- _ASSIGNMENT_
Return every line in the entries below where the word "computer" shows up.

- _RECORD EXCERPTS_
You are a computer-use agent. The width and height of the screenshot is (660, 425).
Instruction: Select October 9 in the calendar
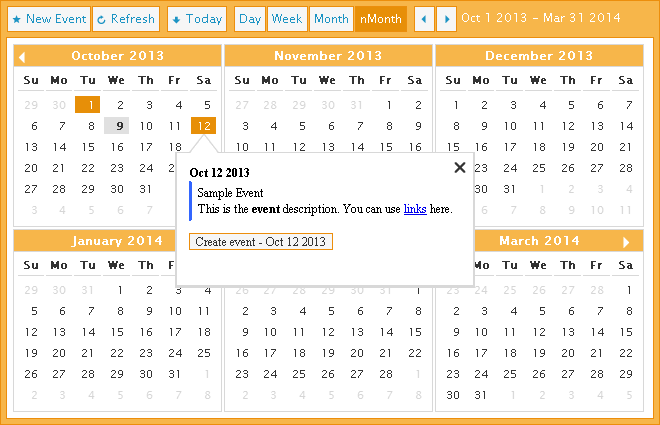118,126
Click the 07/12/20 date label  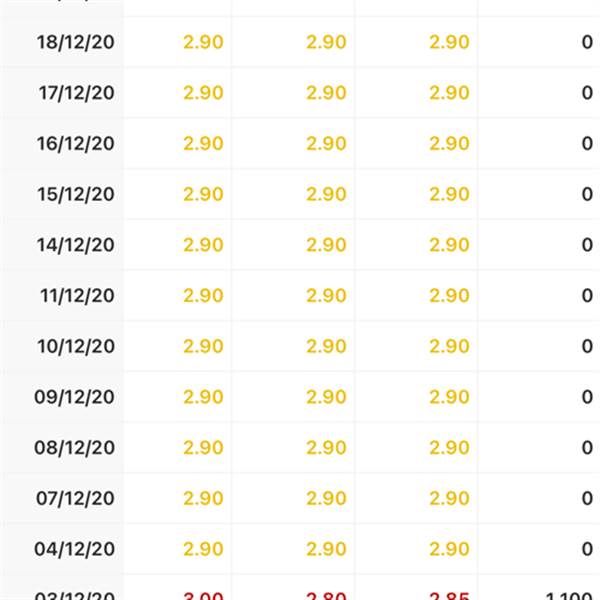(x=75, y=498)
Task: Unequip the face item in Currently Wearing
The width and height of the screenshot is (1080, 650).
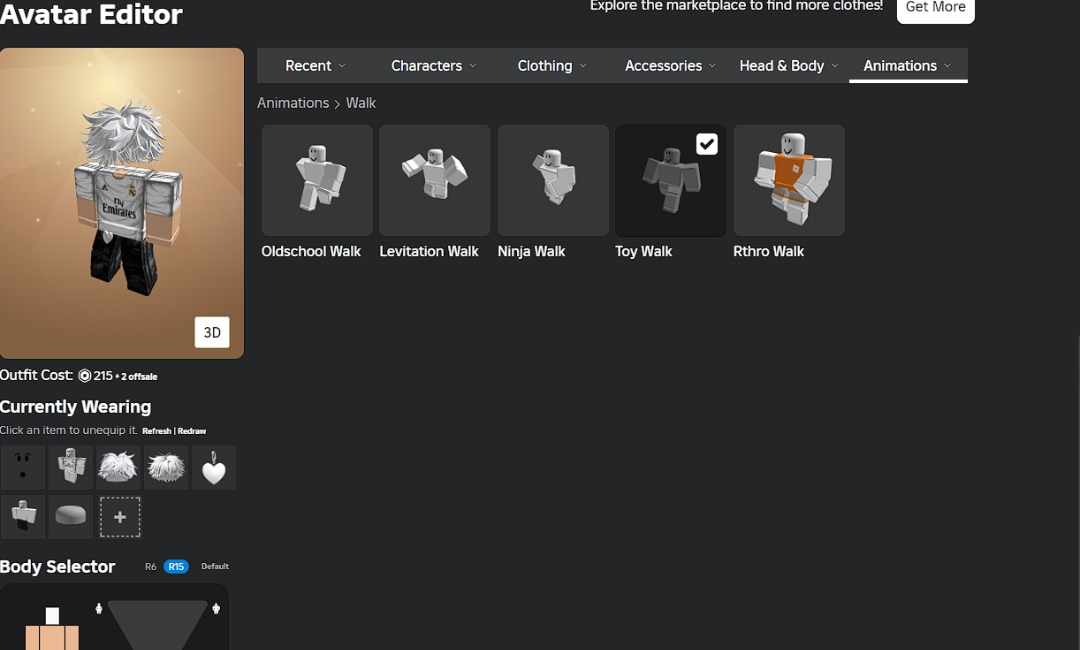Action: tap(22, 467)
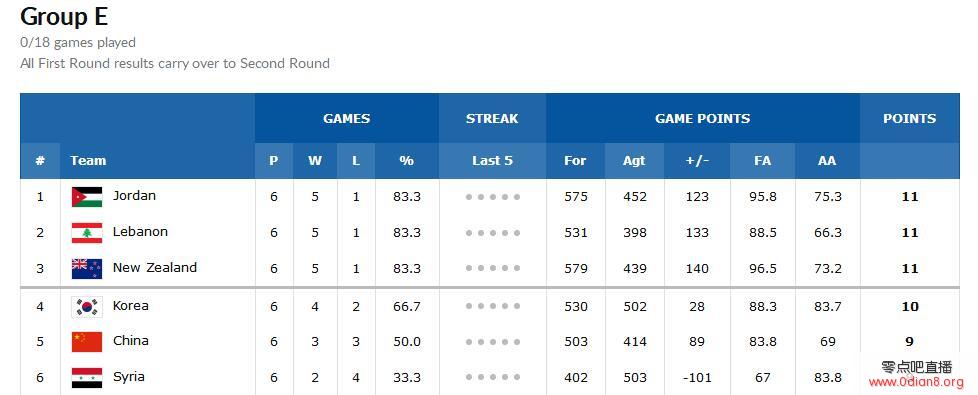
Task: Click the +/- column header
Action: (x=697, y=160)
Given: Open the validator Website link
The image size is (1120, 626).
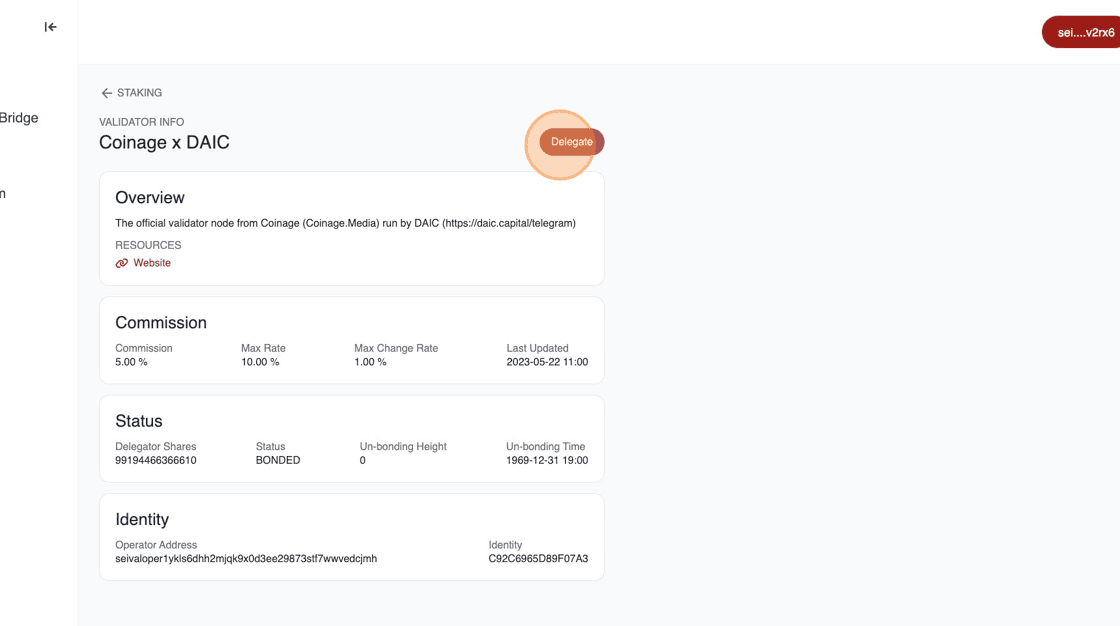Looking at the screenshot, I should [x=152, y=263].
---
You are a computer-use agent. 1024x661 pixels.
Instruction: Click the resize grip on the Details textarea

- _TASK RESULT_
You are a computer-use agent. The width and height of the screenshot is (660, 425).
You are a computer-use agent. 1024x661 pixels.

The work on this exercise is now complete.